Prompt>
Beginning at the line that holds "The image size is (2076, 946).", transcribe each line exactly through the end of the records, and leave any pictures out.

(Saved entries)
_____

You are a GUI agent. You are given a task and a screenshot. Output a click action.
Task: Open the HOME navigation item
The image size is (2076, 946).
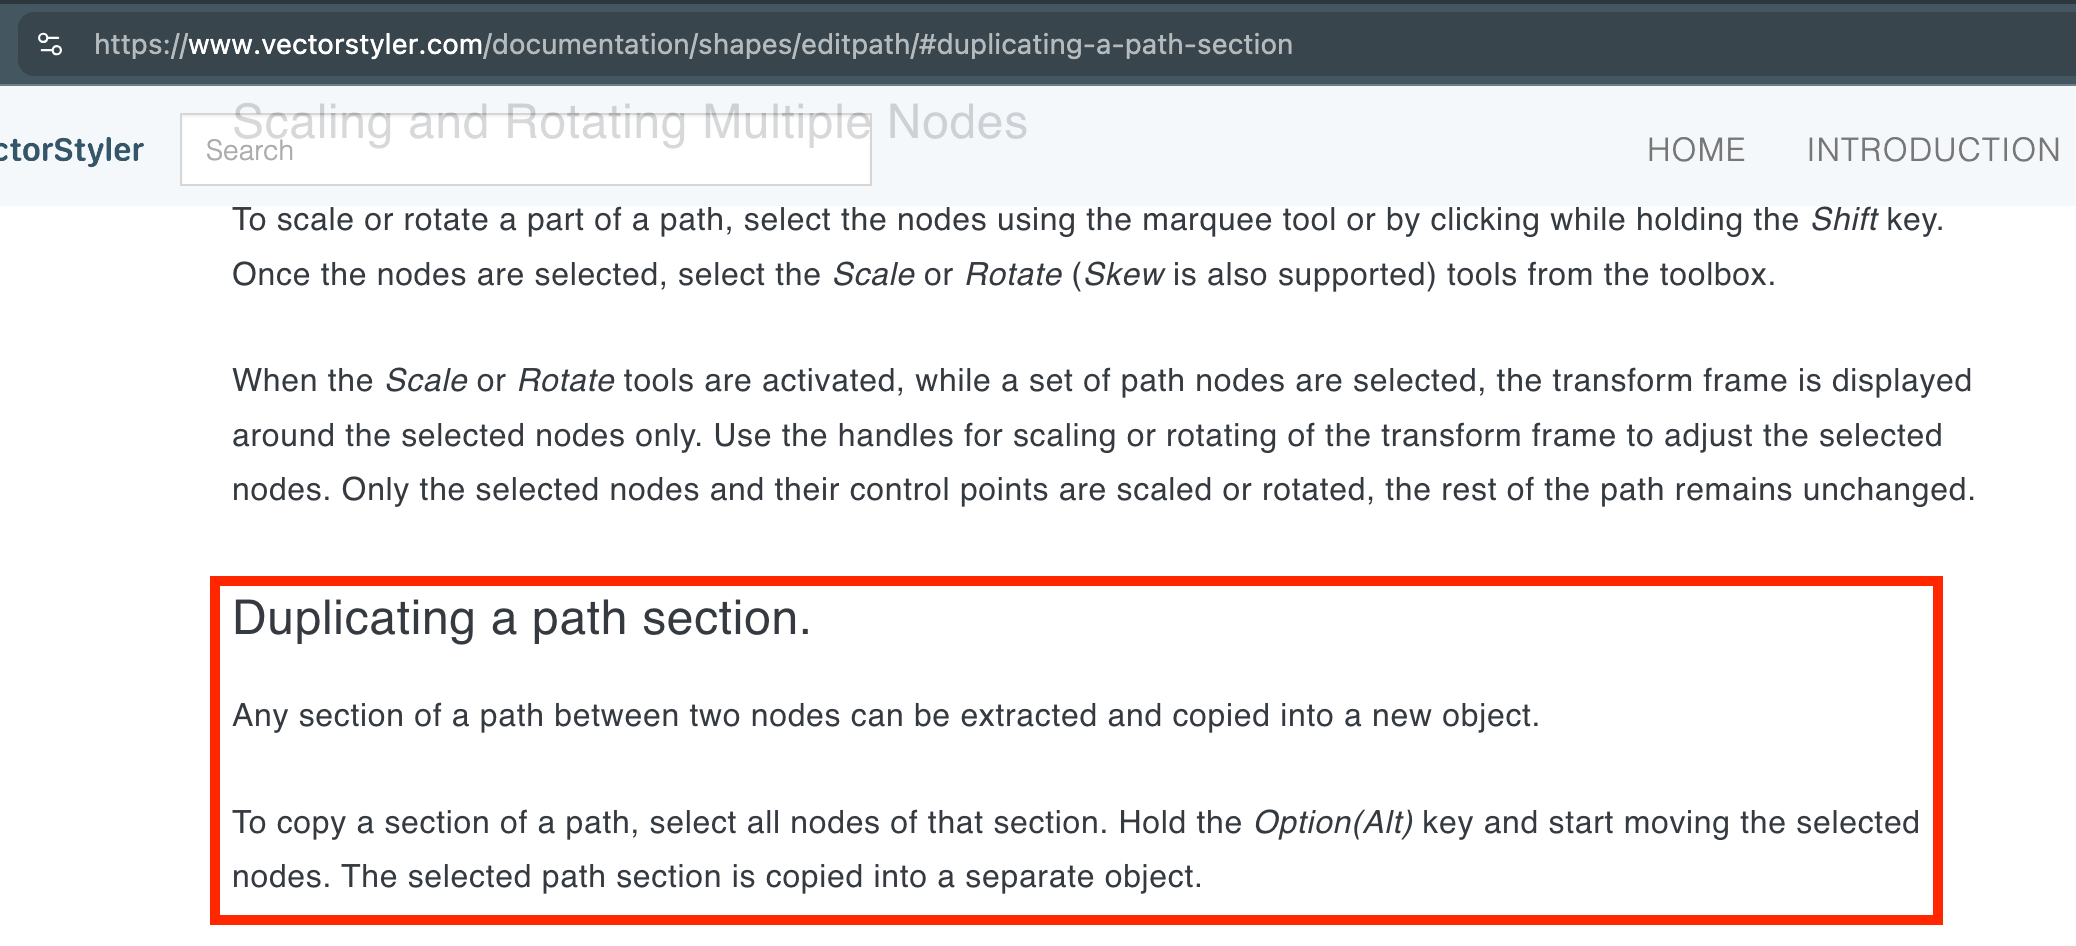coord(1695,150)
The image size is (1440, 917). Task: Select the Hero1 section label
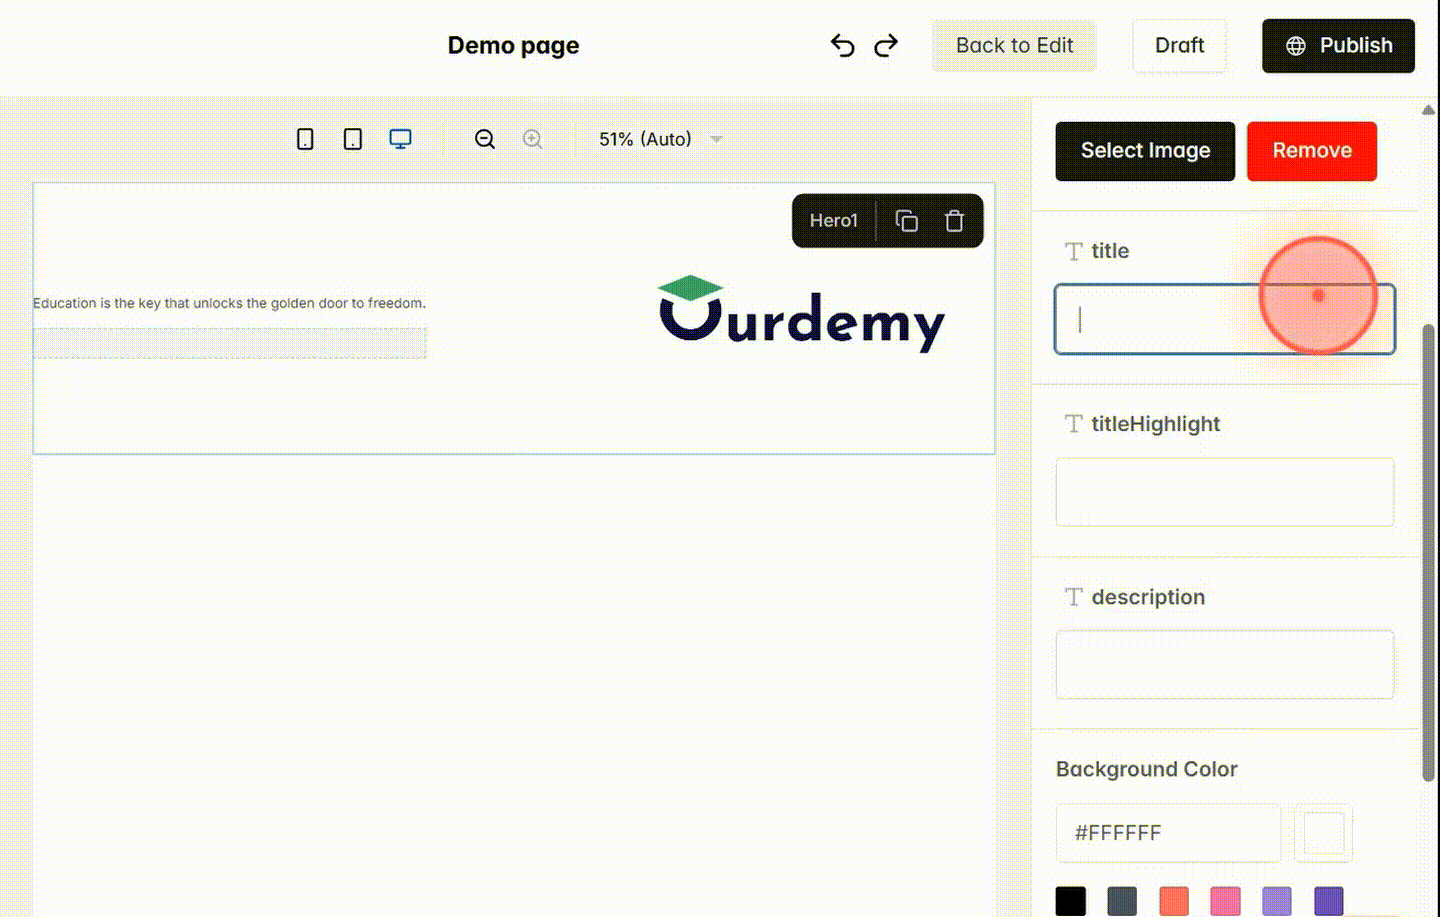point(834,220)
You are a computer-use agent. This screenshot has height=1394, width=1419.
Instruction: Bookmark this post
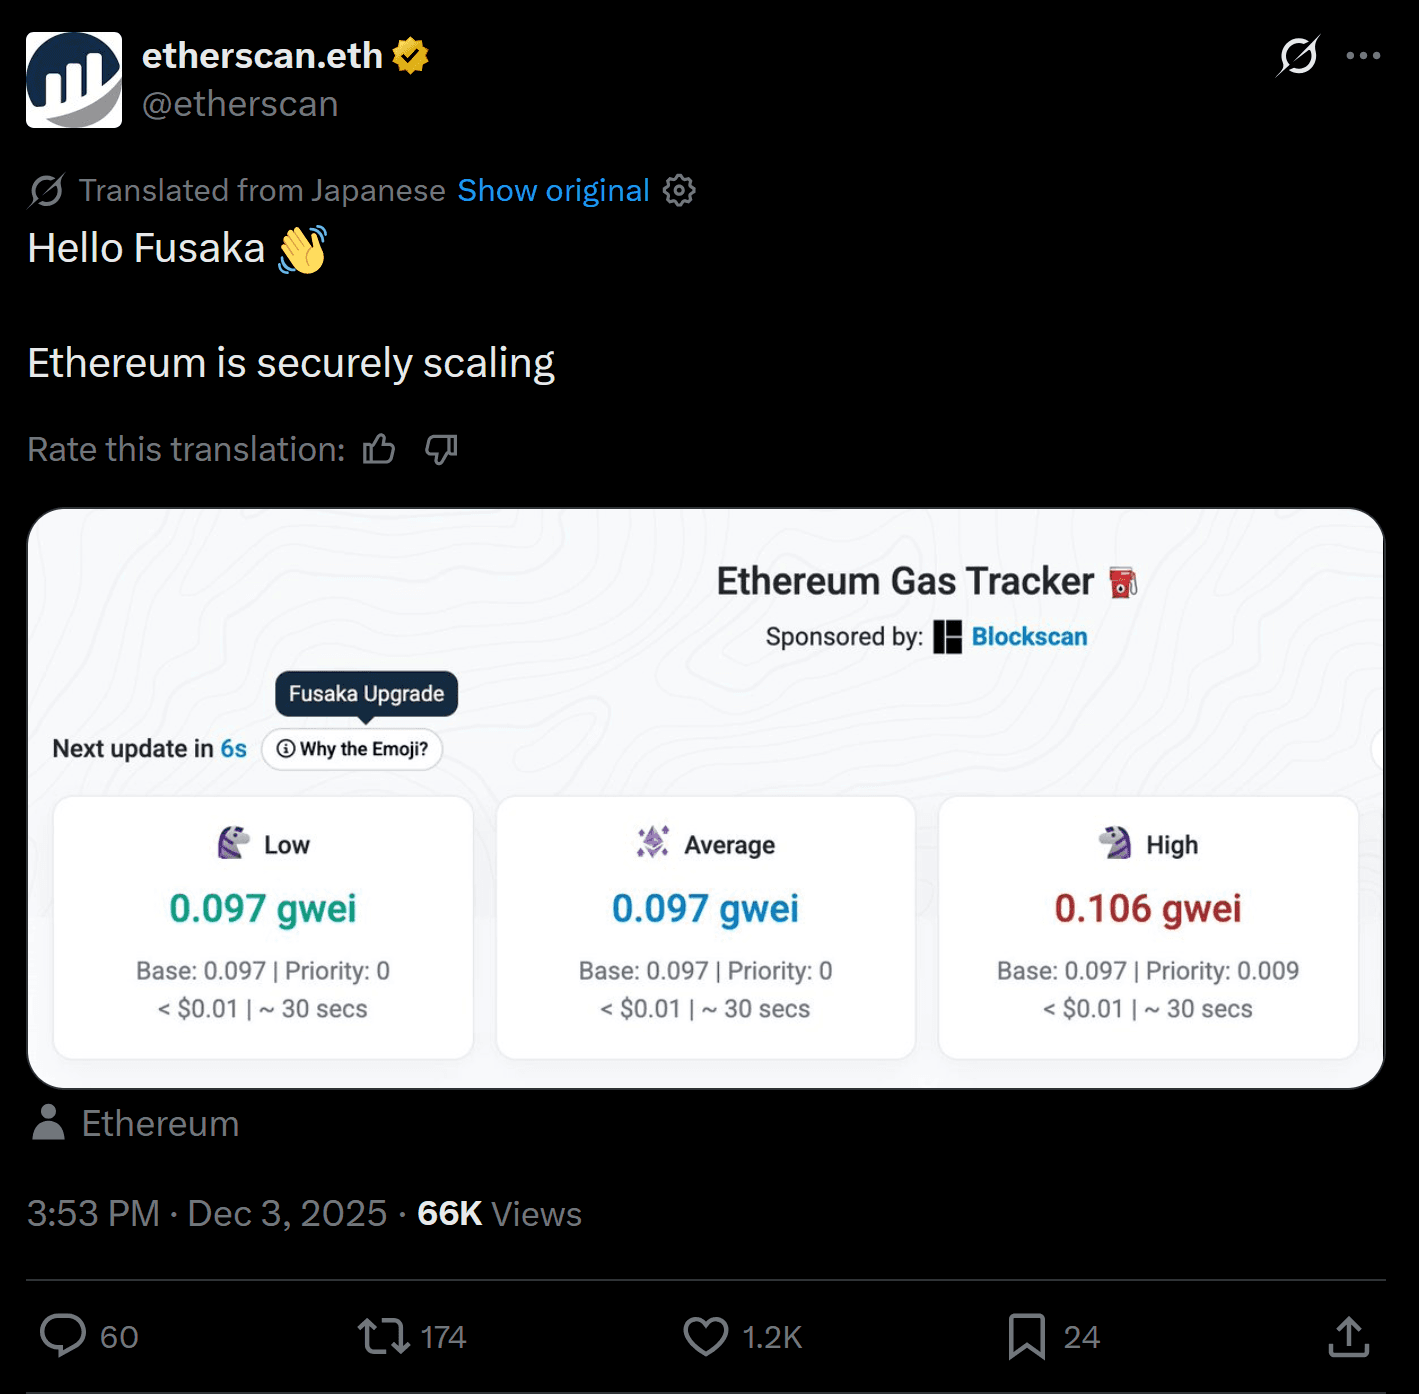[x=1027, y=1336]
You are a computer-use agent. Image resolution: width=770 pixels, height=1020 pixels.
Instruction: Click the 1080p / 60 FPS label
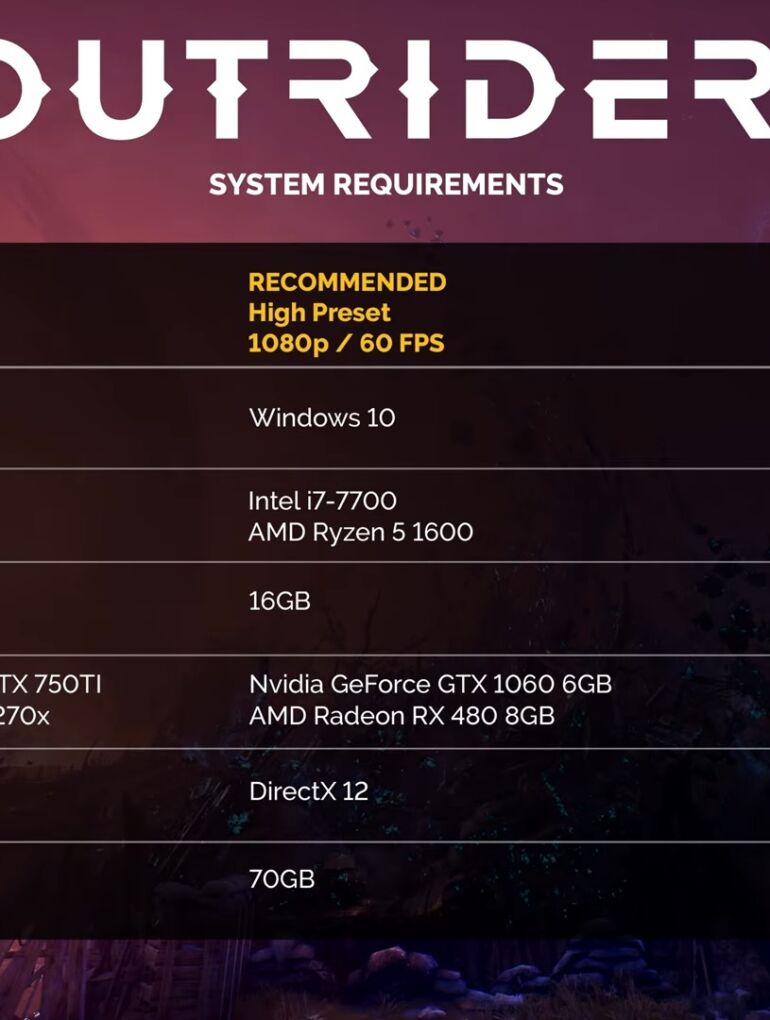point(346,343)
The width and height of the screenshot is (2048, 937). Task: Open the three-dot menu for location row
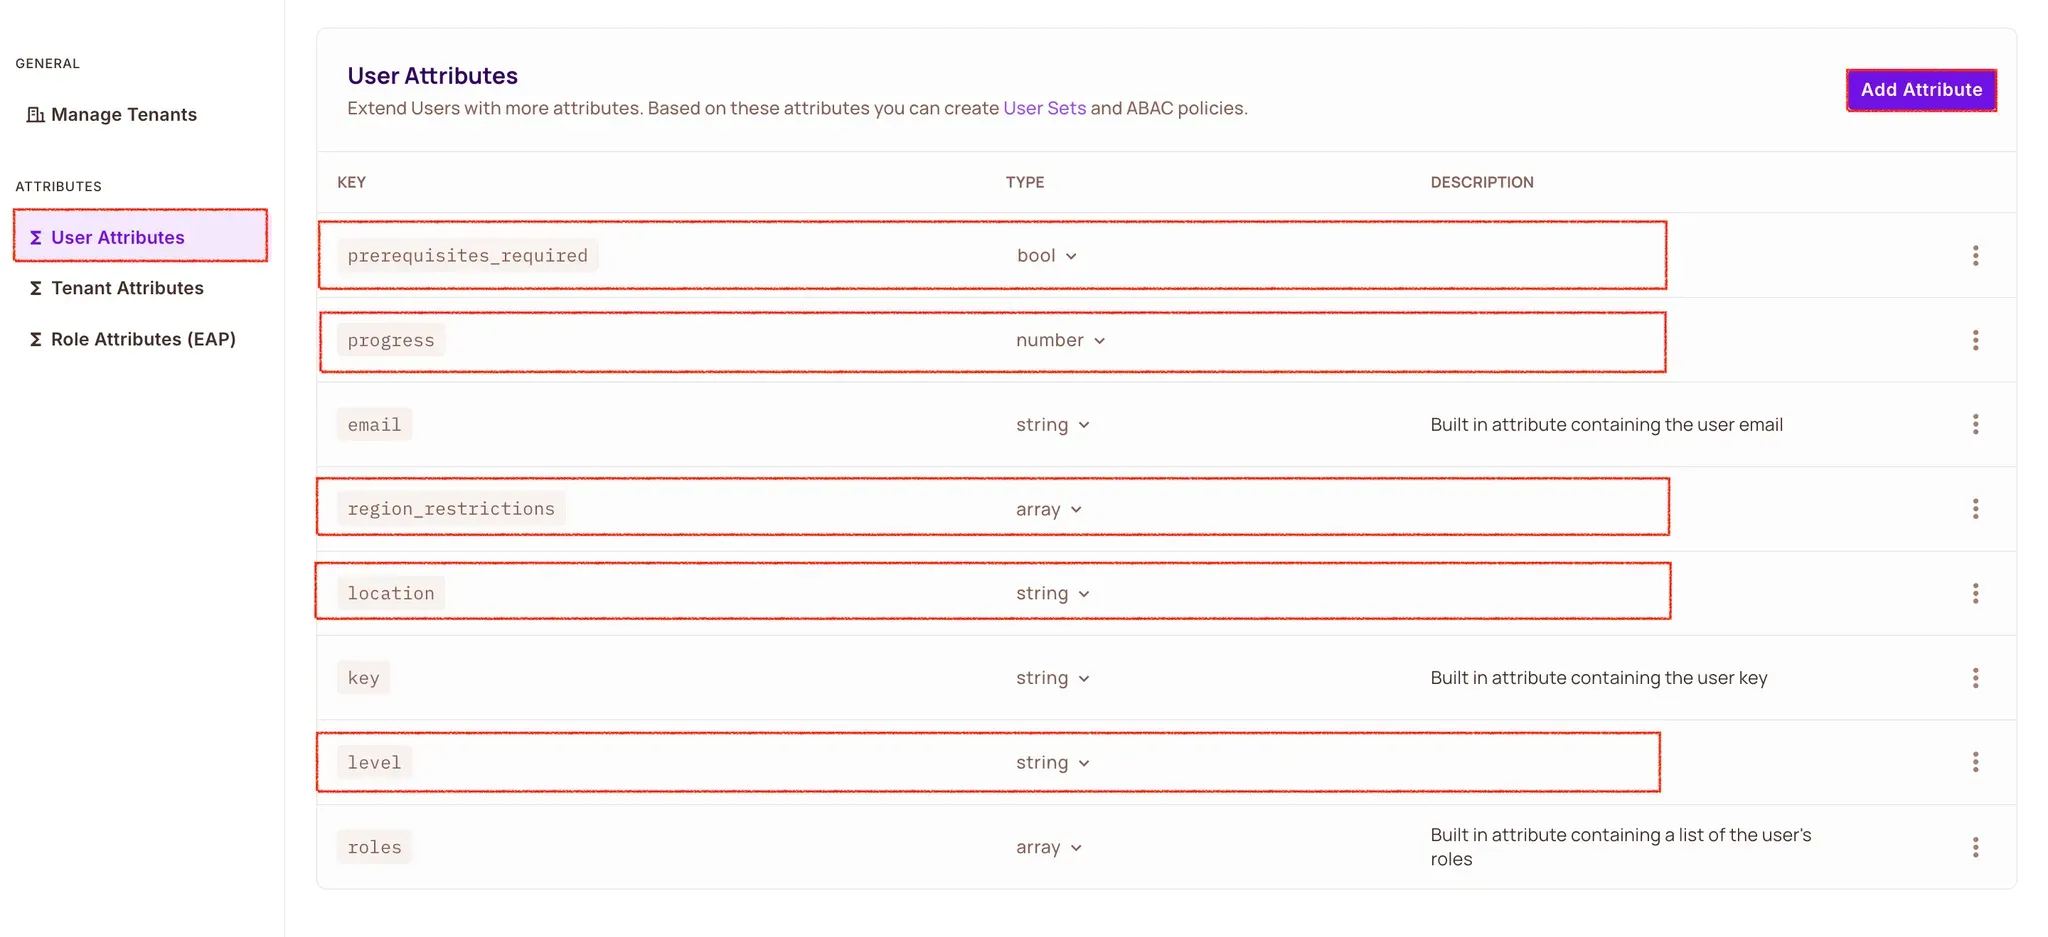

_____

Answer area>
The image size is (2076, 946).
coord(1695,150)
The image size is (1440, 917). Task: Select the Hero1 section label
point(834,220)
You are a computer-use agent. This screenshot has height=1394, width=1419.
Instruction: Bookmark this post
[x=1027, y=1336]
You are a computer-use agent. Image resolution: width=770 pixels, height=1020 pixels.
Instruction: Click the 1080p / 60 FPS label
point(346,343)
The width and height of the screenshot is (2048, 937). Task: Open the three-dot menu for location row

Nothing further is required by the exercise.